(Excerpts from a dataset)
=== Section Start ===
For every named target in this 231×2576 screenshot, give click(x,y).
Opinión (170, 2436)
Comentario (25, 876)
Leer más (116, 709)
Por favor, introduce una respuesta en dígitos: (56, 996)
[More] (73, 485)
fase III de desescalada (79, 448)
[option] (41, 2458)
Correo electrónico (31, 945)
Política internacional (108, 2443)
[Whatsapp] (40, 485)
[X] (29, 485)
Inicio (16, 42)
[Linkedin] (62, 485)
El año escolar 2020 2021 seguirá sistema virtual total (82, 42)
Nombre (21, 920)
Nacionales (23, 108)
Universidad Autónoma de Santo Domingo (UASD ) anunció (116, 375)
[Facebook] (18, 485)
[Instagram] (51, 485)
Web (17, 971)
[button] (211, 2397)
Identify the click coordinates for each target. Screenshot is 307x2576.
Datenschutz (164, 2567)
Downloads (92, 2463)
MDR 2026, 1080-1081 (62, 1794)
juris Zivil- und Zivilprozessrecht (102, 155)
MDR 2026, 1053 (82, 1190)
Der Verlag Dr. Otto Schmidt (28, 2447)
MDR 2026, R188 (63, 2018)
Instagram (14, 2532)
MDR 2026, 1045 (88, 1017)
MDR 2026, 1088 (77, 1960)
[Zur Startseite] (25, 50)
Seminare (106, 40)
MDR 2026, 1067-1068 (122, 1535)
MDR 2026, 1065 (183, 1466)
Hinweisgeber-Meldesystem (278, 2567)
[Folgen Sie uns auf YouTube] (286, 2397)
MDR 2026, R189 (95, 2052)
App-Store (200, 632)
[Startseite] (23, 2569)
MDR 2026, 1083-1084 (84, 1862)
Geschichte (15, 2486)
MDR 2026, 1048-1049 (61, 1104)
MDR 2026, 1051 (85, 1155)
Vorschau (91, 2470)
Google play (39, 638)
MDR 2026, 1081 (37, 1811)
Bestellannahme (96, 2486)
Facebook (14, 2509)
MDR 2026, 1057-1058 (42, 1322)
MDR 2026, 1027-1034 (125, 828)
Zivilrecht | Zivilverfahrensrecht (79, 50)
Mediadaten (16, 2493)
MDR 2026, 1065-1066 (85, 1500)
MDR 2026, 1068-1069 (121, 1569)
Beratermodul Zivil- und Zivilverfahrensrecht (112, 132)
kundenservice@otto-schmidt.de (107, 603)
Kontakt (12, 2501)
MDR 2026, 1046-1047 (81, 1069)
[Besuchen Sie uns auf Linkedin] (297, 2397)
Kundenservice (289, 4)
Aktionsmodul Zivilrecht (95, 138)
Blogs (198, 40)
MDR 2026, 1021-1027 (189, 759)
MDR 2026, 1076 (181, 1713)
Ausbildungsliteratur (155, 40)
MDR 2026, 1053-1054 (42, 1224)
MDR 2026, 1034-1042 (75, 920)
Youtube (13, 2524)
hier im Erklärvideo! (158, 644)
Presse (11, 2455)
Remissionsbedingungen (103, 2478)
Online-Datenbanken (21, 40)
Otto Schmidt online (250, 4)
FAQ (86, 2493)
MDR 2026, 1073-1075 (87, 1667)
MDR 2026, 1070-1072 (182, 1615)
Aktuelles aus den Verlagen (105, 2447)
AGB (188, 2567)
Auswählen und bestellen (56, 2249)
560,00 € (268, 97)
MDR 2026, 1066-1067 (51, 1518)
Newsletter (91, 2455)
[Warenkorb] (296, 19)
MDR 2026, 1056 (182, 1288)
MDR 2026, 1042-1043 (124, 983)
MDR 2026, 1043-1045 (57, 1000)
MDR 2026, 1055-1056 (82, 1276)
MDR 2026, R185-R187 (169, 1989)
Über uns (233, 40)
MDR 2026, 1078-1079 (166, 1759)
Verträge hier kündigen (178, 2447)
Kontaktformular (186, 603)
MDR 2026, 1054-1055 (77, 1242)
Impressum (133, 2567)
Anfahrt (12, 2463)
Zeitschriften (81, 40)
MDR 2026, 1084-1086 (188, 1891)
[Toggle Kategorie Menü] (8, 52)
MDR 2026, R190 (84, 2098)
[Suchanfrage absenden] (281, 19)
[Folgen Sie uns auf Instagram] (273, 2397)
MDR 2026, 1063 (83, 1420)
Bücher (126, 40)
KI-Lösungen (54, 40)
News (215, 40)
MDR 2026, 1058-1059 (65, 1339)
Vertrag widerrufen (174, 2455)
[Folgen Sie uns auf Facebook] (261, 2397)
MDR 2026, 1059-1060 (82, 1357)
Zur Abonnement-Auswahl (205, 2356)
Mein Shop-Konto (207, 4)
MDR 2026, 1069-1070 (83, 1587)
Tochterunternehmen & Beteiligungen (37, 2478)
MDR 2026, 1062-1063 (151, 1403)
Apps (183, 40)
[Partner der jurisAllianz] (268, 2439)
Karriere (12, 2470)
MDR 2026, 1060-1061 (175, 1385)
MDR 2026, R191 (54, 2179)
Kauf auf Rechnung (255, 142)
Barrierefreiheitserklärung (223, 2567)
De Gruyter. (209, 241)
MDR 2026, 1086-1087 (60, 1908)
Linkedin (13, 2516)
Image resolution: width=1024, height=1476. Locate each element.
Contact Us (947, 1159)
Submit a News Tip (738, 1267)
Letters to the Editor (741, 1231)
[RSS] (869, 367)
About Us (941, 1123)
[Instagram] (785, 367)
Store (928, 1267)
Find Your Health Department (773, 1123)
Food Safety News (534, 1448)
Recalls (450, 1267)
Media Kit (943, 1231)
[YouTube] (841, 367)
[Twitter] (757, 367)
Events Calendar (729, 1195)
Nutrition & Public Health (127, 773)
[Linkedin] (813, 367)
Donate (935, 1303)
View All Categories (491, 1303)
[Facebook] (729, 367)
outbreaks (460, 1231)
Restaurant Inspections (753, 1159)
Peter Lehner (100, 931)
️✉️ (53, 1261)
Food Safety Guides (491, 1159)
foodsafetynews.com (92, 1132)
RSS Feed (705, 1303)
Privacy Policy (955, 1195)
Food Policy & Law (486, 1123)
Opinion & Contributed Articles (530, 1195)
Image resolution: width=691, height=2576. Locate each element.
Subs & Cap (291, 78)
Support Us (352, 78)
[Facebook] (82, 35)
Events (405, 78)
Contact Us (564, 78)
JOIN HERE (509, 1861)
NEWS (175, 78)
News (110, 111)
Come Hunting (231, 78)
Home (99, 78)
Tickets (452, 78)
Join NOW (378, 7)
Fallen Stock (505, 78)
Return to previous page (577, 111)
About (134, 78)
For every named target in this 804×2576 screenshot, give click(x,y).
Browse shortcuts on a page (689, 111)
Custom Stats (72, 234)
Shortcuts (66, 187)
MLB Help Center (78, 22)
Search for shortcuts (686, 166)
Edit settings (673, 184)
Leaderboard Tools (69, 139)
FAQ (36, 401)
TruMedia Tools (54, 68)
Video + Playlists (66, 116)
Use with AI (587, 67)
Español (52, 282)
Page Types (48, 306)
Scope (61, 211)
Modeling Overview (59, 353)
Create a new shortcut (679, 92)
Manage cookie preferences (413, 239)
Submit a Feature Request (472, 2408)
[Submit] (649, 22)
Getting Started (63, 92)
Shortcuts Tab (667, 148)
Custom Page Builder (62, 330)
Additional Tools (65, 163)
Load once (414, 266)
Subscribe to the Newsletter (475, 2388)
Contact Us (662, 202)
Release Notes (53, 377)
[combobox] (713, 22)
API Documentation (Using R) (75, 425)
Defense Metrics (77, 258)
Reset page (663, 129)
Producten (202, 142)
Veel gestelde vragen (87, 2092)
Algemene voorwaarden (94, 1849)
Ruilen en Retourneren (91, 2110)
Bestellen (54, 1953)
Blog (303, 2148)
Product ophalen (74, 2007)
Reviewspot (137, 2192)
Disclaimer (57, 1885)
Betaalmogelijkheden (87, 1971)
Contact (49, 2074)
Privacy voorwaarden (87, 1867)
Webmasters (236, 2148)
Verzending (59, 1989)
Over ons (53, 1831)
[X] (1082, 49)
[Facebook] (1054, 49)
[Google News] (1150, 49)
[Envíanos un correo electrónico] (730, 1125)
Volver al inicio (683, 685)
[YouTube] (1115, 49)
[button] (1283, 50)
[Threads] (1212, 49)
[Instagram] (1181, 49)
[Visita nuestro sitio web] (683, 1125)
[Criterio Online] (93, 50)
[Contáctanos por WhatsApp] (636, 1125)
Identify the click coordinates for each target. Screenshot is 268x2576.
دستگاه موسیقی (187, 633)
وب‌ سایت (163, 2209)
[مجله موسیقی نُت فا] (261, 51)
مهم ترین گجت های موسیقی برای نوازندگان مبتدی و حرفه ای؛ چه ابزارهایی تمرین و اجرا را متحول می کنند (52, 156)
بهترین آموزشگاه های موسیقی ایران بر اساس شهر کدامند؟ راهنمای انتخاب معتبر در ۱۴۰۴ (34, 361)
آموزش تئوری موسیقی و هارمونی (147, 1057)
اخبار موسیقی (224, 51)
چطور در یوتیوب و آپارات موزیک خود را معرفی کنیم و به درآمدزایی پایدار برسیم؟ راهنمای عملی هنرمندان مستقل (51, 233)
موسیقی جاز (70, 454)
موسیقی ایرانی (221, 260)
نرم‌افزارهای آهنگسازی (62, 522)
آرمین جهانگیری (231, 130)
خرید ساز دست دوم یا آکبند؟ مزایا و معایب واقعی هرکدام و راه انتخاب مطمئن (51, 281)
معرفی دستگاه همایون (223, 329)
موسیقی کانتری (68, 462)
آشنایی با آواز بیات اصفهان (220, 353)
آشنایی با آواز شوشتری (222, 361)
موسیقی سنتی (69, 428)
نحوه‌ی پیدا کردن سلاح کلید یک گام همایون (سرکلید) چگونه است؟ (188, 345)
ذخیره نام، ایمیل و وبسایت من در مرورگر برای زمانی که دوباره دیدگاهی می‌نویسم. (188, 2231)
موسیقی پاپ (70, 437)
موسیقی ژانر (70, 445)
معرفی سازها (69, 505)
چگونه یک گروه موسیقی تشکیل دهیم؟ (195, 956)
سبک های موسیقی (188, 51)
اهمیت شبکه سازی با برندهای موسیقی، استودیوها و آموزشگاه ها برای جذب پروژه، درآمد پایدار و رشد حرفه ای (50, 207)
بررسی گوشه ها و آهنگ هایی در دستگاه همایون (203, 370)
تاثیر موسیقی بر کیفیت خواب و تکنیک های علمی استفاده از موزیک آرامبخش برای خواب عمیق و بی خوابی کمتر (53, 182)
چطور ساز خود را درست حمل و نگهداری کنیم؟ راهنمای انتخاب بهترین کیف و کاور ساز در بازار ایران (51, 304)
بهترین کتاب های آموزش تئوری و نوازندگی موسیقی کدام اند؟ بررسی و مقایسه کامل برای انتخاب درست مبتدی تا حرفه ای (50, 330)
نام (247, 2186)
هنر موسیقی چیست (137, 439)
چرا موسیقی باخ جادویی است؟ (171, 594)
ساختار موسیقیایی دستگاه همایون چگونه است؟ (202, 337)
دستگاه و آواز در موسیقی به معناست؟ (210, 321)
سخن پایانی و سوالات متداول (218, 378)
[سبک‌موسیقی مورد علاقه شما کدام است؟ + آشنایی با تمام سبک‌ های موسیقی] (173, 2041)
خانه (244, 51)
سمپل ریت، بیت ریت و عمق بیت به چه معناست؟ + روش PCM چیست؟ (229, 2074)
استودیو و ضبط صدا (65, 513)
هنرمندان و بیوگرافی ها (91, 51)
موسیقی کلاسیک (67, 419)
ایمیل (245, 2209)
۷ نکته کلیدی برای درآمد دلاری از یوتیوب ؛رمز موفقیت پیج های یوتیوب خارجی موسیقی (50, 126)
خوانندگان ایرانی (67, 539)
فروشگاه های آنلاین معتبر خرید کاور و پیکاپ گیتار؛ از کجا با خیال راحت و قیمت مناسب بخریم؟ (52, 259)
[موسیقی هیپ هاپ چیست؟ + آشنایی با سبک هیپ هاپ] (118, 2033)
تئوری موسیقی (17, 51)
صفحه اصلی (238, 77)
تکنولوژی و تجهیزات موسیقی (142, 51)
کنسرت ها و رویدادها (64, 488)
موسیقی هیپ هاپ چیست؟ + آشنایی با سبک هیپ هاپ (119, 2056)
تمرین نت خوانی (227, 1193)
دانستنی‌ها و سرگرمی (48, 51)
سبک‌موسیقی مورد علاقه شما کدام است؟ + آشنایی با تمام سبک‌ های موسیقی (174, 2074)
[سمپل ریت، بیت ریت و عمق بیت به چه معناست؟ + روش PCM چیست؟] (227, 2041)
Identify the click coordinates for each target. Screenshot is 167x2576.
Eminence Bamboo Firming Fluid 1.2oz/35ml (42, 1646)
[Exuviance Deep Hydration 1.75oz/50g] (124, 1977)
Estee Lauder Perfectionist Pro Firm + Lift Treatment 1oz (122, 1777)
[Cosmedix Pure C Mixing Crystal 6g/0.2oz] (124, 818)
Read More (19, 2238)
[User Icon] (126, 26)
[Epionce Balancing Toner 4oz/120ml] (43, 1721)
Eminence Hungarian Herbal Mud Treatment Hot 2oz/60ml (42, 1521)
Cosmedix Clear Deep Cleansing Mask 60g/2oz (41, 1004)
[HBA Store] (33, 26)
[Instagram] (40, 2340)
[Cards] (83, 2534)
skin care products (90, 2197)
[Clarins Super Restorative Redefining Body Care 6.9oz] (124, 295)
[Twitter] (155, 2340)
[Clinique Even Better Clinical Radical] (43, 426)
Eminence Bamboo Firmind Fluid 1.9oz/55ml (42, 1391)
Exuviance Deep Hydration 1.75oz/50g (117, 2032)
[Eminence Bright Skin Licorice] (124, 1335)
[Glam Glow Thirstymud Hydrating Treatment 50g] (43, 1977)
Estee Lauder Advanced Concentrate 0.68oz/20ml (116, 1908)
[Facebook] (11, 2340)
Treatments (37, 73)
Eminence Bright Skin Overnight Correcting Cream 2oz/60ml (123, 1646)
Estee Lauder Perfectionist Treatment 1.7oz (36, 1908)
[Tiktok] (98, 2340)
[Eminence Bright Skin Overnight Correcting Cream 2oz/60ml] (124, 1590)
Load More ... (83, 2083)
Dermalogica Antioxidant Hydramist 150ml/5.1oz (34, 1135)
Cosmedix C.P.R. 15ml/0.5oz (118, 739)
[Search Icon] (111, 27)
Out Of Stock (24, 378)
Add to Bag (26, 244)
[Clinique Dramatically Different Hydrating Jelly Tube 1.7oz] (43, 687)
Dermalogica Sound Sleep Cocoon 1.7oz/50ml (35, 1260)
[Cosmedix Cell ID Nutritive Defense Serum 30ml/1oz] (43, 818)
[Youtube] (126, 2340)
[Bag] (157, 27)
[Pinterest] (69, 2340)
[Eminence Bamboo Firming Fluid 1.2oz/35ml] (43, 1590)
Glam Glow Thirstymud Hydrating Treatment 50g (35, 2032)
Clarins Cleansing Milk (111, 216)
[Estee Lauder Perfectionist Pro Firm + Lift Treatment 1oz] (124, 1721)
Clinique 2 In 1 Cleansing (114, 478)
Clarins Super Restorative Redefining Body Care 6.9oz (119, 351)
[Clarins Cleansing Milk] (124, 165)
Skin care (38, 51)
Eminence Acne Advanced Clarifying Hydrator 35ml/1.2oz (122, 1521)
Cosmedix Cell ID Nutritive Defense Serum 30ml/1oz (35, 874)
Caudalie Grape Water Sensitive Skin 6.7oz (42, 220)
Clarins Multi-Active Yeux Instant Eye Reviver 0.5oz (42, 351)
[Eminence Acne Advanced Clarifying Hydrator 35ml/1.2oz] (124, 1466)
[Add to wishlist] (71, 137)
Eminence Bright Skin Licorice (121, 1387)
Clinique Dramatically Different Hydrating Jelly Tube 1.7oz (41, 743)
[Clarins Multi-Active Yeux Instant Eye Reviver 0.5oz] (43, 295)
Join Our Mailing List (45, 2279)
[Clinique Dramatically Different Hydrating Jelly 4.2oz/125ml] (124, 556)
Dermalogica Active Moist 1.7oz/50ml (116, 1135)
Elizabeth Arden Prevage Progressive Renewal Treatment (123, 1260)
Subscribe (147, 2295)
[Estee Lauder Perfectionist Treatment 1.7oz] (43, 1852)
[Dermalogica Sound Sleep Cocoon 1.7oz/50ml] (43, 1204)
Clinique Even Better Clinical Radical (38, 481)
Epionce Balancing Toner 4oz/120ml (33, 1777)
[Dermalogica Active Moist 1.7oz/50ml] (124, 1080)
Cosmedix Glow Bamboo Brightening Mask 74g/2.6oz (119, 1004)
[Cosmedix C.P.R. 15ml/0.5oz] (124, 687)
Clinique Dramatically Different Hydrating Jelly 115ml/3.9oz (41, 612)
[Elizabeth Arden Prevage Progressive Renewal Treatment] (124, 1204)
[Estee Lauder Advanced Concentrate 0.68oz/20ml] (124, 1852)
=== Section End ===
## Work item:
Lines to set down from above: the line with "چطور در یوتیوب", the line with "آرمین جهانگیری (231, 130)", and every line between, each exactly as written.

## Reply to the exercise:
چطور در یوتیوب و آپارات موزیک خود را معرفی کنیم و به درآمدزایی پایدار برسیم؟ راهنمای عملی هنرمندان مستقل (51, 233)
موسیقی جاز (70, 454)
موسیقی ایرانی (221, 260)
نرم‌افزارهای آهنگسازی (62, 522)
آرمین جهانگیری (231, 130)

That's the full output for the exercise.